BEGIN RECORDS FOR THIS EXERCISE

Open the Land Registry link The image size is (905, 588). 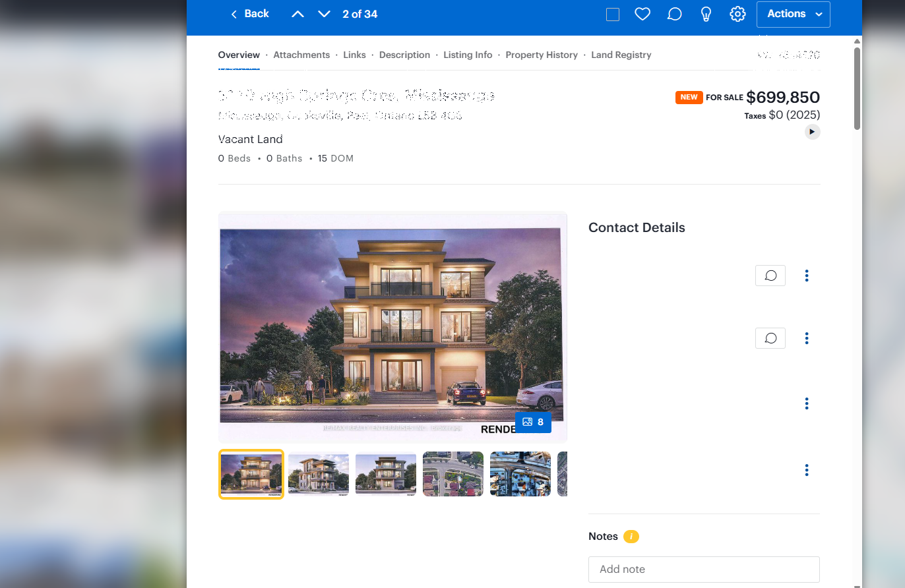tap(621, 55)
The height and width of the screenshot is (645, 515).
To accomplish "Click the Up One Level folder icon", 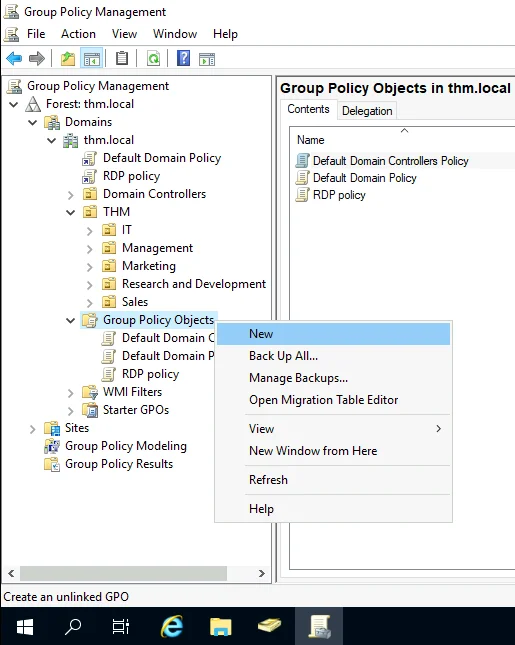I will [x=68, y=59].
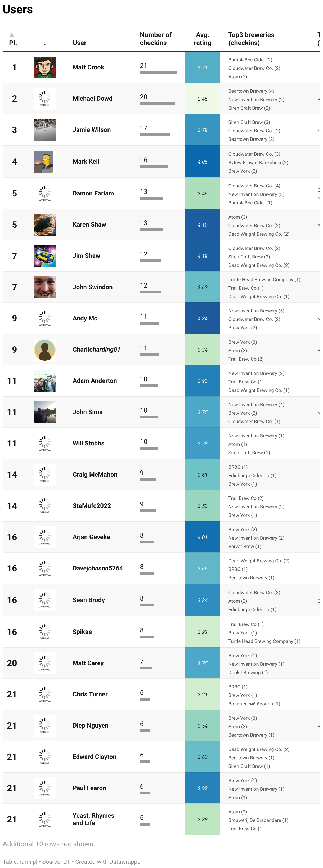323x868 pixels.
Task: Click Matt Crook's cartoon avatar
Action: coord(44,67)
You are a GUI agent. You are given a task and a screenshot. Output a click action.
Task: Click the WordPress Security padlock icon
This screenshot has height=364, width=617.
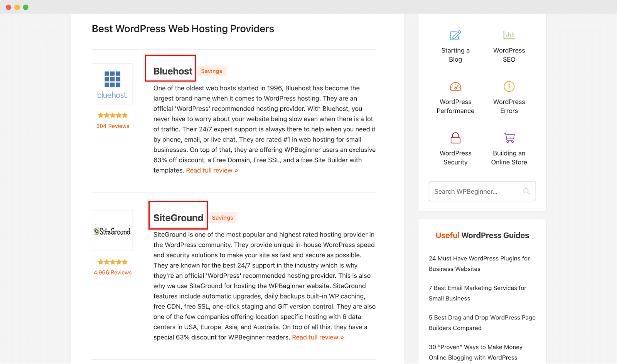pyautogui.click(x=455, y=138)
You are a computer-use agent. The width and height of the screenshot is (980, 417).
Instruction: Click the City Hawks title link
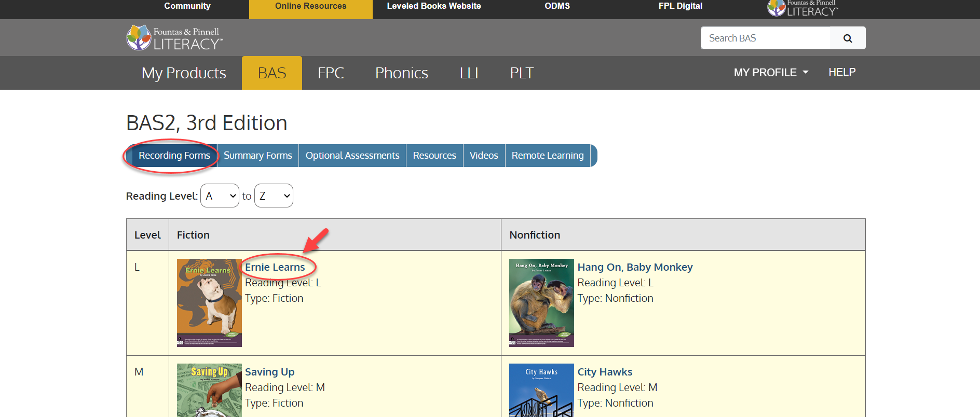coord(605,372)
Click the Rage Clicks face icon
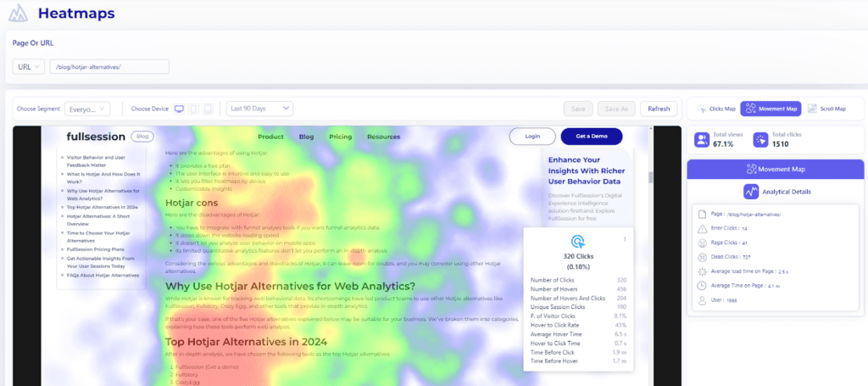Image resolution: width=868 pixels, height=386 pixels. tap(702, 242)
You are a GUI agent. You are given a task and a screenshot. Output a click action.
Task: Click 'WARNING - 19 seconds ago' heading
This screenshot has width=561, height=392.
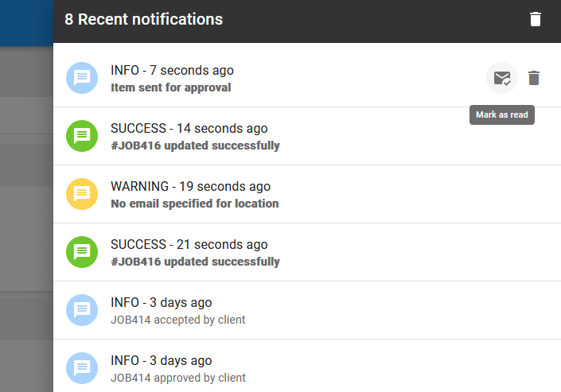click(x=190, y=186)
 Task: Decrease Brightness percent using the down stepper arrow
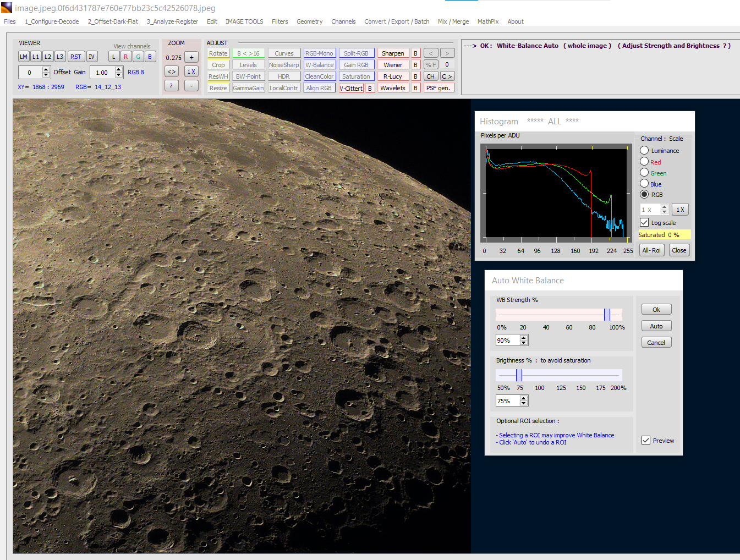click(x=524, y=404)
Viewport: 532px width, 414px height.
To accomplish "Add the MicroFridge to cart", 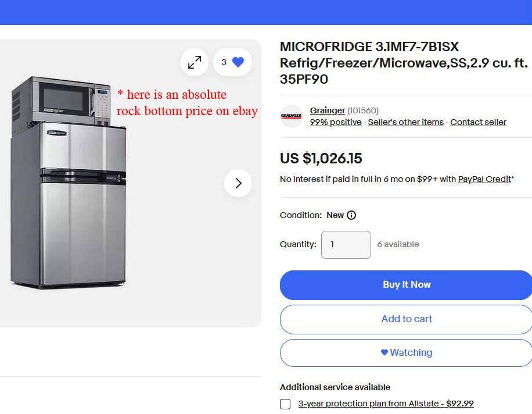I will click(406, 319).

END RECORDS FOR THIS EXERCISE
BEGIN RECORDS FOR THIS EXERCISE

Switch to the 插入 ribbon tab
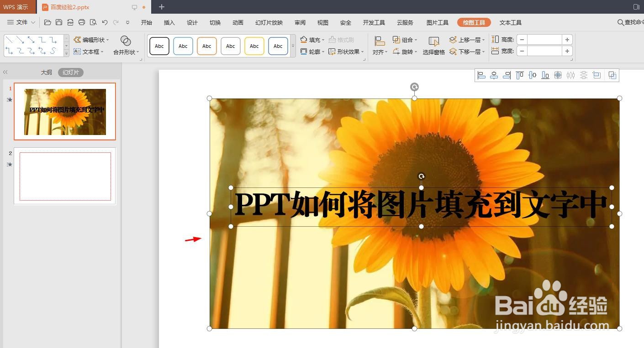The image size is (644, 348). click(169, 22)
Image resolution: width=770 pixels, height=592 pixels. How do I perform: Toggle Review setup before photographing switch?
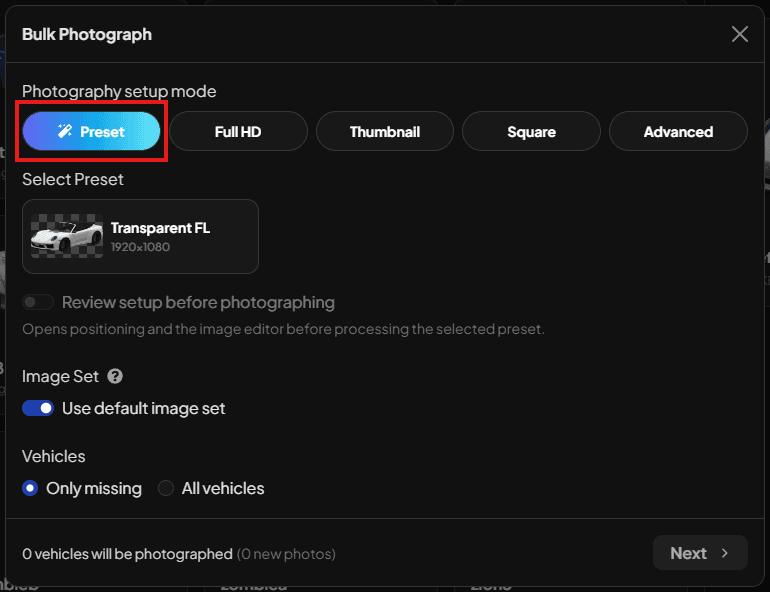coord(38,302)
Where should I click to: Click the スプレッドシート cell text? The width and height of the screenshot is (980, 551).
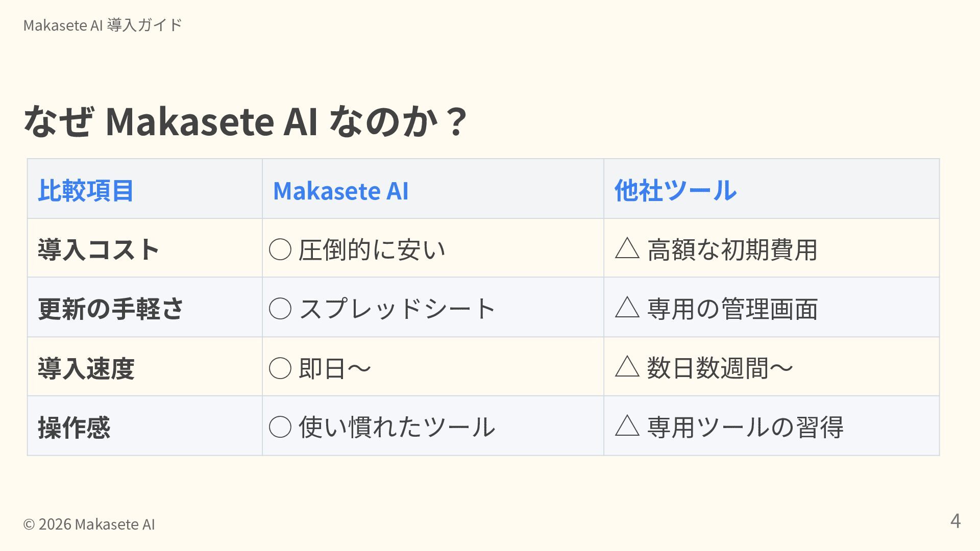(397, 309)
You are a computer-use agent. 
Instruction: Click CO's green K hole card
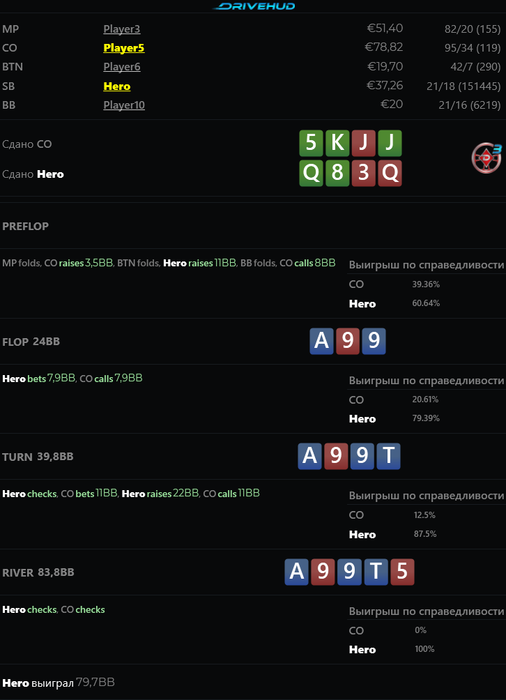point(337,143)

END RECORDS FOR THIS EXERCISE

Lines that include the word "agent" are to be extracted from the data above.

= EXERCISE SOLUTION =
You are a GUI agent. You are given a task and a screenshot. Output a click action.
You are a computer-use agent. The width and height of the screenshot is (980, 417).
You are a GUI agent. You are given a task and a screenshot. Output a click action.
You are a computer-use agent. 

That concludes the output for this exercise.